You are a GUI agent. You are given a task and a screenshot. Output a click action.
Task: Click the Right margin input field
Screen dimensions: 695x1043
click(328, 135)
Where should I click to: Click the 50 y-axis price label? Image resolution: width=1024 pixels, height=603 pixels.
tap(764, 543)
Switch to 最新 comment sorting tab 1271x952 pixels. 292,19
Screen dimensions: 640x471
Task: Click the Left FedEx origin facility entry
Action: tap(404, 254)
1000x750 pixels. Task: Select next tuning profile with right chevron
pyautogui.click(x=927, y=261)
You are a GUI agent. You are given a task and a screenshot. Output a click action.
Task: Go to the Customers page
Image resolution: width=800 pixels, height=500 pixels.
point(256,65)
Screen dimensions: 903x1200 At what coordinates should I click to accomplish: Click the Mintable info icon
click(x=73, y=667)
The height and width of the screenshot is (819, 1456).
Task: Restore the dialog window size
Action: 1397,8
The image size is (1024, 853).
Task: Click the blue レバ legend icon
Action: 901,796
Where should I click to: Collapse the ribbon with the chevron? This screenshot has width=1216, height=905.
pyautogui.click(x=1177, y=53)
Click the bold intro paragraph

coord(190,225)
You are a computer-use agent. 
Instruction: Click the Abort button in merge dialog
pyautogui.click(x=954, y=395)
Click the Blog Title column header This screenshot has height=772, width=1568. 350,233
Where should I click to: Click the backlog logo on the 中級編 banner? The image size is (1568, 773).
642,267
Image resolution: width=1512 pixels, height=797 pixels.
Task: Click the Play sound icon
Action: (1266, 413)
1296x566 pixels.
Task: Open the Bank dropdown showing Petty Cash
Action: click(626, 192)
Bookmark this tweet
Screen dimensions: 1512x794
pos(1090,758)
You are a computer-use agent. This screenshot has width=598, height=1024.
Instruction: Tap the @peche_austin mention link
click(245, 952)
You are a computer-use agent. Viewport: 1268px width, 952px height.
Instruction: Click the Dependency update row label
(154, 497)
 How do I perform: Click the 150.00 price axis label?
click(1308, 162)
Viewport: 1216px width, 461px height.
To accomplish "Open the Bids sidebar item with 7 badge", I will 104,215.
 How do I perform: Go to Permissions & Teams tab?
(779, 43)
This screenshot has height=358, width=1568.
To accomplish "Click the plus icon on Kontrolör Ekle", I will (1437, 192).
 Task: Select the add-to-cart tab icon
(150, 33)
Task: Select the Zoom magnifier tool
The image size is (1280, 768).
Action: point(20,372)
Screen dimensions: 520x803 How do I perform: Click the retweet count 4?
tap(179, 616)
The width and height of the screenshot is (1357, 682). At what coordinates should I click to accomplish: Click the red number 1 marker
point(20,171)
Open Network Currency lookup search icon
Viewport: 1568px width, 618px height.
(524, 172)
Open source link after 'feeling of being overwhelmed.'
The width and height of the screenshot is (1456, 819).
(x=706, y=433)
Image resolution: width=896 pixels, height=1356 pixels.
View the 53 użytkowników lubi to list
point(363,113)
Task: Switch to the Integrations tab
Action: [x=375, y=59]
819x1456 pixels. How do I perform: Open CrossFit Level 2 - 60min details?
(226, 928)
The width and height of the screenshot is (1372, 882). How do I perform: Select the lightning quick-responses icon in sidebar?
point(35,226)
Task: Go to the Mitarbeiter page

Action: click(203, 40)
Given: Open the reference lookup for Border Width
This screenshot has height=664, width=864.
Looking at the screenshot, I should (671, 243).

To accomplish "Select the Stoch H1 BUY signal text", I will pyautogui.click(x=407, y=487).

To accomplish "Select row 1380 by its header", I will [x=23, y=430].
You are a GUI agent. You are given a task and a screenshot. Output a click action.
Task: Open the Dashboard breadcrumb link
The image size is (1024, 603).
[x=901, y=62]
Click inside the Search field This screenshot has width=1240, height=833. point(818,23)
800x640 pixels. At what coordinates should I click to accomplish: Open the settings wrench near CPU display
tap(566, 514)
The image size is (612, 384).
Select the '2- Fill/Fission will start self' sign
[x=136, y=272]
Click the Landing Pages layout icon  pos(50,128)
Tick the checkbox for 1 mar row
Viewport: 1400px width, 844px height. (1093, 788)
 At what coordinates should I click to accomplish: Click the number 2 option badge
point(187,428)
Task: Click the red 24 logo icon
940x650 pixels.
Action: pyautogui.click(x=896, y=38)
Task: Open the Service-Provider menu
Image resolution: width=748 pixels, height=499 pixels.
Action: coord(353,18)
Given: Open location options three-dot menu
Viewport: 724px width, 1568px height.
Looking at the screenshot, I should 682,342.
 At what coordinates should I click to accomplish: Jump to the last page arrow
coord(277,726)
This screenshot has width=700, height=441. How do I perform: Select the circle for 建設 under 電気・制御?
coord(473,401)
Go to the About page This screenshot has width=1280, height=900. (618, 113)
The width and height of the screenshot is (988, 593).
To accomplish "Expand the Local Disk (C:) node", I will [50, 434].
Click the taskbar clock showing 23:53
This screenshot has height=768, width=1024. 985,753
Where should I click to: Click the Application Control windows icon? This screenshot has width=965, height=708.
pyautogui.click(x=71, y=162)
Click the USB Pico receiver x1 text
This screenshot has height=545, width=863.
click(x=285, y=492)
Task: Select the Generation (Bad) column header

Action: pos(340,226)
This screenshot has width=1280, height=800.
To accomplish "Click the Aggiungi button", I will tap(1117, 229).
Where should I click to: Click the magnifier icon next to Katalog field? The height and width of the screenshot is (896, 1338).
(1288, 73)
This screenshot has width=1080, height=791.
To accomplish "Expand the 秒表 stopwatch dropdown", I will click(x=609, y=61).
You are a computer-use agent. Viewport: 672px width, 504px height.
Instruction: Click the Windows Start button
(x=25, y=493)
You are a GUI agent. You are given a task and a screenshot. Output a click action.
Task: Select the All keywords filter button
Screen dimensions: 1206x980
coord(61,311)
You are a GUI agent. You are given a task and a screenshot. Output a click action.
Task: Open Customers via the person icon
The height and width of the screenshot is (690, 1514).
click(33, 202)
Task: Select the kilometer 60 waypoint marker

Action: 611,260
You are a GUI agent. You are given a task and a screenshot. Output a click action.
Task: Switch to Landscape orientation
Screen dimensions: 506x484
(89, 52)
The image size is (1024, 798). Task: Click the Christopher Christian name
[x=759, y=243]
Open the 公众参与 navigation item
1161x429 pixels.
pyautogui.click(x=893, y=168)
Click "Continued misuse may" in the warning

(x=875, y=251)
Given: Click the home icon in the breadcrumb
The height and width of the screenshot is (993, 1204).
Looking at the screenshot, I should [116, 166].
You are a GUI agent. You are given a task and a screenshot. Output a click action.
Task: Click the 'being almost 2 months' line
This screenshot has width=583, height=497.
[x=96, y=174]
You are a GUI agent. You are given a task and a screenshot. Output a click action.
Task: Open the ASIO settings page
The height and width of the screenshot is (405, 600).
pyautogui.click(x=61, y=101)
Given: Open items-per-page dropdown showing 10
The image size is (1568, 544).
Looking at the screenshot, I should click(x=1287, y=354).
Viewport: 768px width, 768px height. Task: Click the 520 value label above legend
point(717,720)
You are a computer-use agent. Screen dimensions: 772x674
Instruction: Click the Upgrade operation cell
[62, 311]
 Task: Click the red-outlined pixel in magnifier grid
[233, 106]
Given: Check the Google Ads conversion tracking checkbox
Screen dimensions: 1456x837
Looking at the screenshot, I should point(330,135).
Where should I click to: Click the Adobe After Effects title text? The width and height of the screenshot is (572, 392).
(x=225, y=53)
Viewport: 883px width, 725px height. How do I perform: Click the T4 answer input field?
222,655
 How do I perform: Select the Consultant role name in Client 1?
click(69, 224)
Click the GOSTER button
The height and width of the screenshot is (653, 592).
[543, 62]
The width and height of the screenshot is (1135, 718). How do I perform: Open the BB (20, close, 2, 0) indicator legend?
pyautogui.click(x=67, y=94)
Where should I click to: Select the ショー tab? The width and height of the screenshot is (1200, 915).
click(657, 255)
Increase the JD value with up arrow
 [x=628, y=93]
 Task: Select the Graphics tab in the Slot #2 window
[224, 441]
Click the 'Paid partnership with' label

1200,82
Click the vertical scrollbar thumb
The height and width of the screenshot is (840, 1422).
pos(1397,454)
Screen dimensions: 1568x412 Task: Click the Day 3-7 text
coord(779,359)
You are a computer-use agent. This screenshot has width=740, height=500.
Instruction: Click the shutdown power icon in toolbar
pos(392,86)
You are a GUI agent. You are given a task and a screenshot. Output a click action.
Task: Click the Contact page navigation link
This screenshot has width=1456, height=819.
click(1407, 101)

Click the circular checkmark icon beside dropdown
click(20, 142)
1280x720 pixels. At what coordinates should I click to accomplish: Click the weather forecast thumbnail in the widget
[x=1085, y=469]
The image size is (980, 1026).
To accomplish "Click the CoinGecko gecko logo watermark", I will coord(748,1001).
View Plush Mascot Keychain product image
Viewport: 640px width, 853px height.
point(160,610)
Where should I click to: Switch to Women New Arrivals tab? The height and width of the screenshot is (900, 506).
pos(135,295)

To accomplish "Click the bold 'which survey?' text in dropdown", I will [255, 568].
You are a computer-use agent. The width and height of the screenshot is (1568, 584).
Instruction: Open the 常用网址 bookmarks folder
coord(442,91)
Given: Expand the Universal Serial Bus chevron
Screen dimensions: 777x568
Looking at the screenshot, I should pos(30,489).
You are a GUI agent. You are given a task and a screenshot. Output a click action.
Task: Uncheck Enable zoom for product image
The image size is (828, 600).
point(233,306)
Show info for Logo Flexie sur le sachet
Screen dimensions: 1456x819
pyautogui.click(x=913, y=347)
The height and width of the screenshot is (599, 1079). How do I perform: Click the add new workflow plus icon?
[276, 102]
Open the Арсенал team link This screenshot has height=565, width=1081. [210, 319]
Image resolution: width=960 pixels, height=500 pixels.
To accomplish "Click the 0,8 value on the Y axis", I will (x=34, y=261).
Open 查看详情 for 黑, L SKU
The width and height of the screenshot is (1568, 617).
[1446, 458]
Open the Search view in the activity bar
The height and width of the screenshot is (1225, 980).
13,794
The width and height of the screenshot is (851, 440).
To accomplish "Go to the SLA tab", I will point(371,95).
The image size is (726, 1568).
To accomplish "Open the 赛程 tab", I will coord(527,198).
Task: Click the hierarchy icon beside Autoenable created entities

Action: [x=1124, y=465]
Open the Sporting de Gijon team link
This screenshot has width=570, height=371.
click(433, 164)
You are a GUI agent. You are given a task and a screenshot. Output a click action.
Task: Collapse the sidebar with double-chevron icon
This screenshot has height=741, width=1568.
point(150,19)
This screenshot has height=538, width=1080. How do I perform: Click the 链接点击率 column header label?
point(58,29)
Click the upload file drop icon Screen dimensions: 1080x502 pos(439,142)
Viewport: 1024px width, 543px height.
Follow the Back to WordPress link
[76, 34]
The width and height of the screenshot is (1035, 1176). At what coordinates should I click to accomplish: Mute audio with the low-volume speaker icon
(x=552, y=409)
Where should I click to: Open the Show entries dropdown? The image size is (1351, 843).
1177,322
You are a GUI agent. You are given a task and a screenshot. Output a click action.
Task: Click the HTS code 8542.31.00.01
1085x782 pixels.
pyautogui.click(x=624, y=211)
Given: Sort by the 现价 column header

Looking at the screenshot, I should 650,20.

# THE PROBLEM
All lines above that contain the word "navigation" are to be copied.

# OUTPUT OF THE EXERCISE
Open the 公众参与 navigation item
Task: Click the Contact page navigation link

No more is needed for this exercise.